• _Task requirements_: Look through the records, and whenever a line includes the word "agent", copy it.

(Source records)
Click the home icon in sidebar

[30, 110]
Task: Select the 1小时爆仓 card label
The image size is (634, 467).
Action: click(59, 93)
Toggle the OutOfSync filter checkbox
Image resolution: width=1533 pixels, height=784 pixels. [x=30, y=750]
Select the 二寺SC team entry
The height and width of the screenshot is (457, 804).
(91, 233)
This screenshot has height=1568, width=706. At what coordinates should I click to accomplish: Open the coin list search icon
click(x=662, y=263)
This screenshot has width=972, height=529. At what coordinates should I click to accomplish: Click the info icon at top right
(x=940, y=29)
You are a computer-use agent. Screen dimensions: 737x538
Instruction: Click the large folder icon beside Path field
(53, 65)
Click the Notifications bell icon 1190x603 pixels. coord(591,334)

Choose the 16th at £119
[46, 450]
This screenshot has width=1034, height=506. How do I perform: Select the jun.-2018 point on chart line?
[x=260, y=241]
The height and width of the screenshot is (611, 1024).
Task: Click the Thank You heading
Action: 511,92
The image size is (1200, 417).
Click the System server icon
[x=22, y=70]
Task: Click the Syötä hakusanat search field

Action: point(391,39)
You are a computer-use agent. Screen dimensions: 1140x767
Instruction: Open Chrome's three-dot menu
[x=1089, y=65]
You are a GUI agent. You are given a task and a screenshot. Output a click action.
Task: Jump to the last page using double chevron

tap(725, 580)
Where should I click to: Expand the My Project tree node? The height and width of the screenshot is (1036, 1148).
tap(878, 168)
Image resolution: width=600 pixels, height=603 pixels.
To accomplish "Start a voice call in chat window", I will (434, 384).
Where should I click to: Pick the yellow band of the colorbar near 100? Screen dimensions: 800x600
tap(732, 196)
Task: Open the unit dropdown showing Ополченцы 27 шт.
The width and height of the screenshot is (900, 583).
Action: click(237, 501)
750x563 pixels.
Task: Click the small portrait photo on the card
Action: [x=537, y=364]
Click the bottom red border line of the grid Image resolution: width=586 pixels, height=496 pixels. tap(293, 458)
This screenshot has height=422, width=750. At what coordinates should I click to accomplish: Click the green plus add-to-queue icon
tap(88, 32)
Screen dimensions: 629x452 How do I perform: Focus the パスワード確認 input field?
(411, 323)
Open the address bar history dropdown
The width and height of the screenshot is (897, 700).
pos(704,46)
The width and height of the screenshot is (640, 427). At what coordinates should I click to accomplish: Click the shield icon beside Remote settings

• _Task response_:
You are a computer-use agent. Screen dimensions: 737x538
You are a computer-use agent. Screen dimensions: 1140x767
You are a GUI agent. You are given a task and a screenshot. Output a click action.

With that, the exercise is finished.